**Assignment**
For the listing below, the answer is an exact retyping of the lines from the one with "Image resolution: width=575" through the one with "Switch to the Meeting tab", both included, without pictures.

**Extracted entries**
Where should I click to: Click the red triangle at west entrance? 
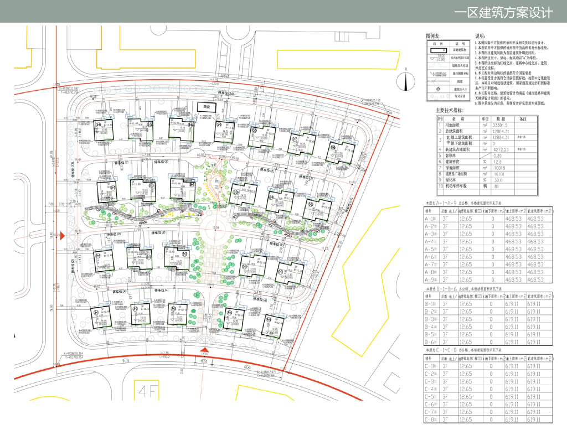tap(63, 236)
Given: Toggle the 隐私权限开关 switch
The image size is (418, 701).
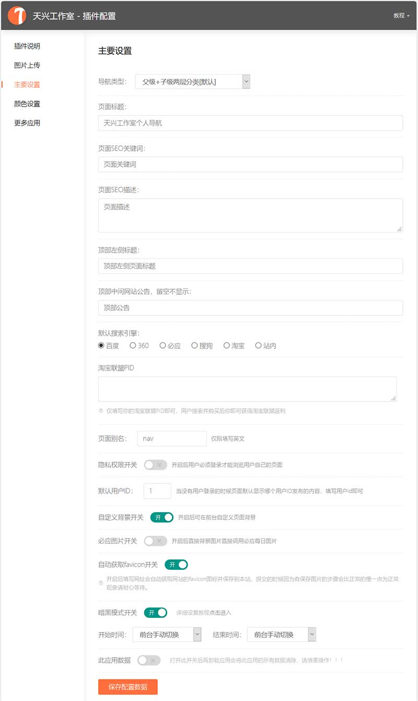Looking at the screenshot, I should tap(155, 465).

==

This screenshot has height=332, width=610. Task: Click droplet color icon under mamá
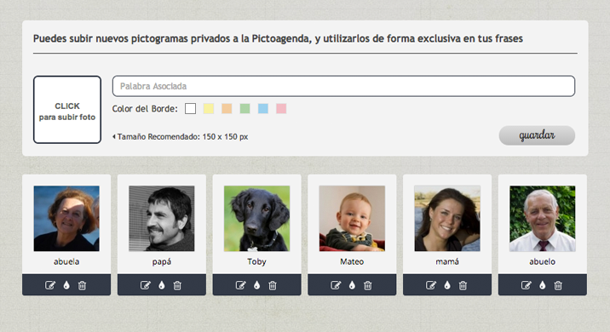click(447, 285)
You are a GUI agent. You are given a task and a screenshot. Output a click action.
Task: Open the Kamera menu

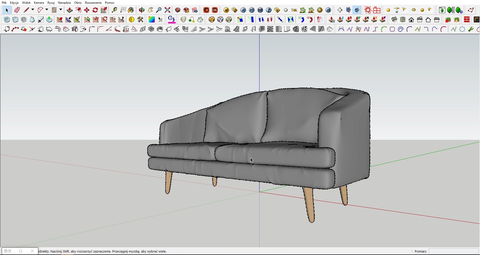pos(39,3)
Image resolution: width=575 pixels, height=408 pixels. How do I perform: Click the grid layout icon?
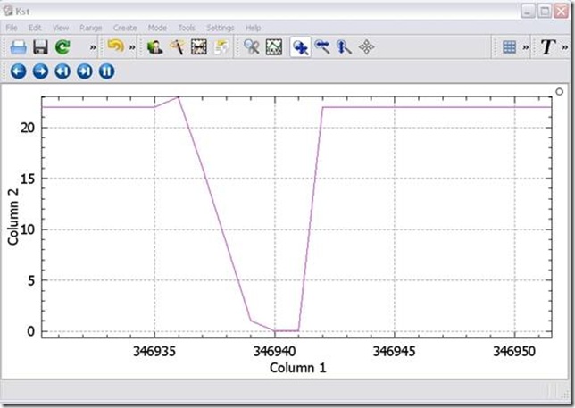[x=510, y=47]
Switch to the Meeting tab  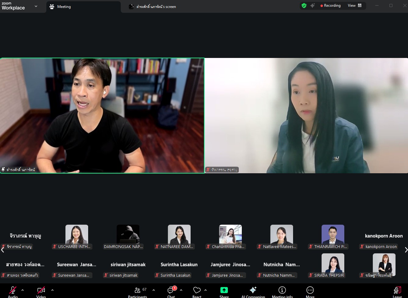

==

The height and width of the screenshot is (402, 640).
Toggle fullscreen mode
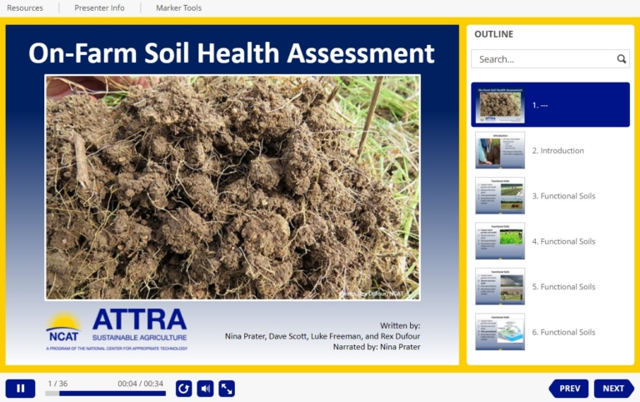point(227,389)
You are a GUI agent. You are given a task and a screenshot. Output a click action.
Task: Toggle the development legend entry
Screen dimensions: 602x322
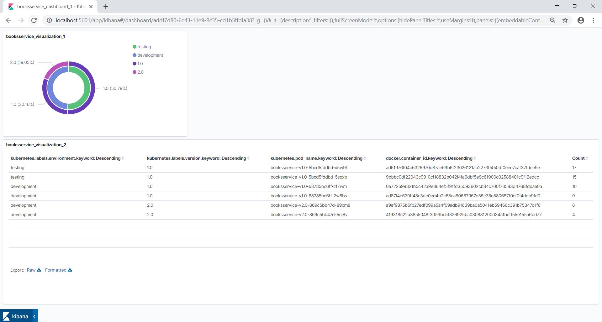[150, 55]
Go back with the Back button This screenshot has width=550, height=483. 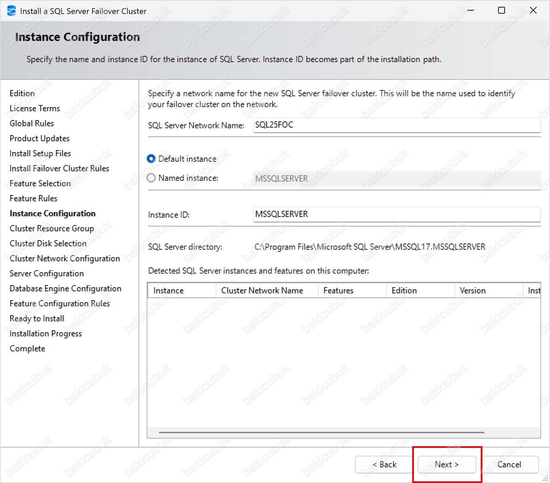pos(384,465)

**Solved exercise**
Image resolution: width=575 pixels, height=408 pixels. How do I perform: Click the grid layout icon?
[x=510, y=47]
Switch to the Meeting tab  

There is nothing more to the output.